There is only one solution: to make an assessment after the tax legislation has been enacted, conduct a comprehensive analysis and draft appropriate legislative changes. Jansa believes that possible shortcomings which can be eliminated during the year should be tackled immediately.
Jansa also announced that a supplementary budget for 2005 would have to be passed: the budget was adopted almost two years ago, when certain circumstances were not known yet, and others were assessed too poorly.
For example, the 2005 budget does not take into account the loss of revenue following the enactment of the new tax legislation.
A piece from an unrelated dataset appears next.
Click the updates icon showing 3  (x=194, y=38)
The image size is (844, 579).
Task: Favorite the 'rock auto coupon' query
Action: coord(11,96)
It also assumes that a reform of social transfers was enacted in 2004, which did not happen.
According to Jansa, the budget will have to go through the most far-reaching restructuring ever, in order to facilitate the drawing of EU funds. "If we are to draw these funds efficiently, we have to undertake a big and not at all simple restructuring of budget funds on a scale not seen since 1991," he said.
The prime minister also brushed aside the opposition's fears that the coordination of Slovenia's EU commitments is jeopardised now that the Government Office for European Affairs (SVEZ) is no longer headed by a minister but by a state secretary from the PM's office.
The assignments of the SVEZ have not changed in any way, he said. There will be certain changes aimed at streamlining the work, but the office will continue to perform the coordinating task.
Another major EU-related project in 2005 will be the launch of preparations for Slovenia's presidency of the EU alongside Portugal and Germany from the beginning of 2007 to mid-2008. Jansa said that a team in charge of the preparations would be appointed in January.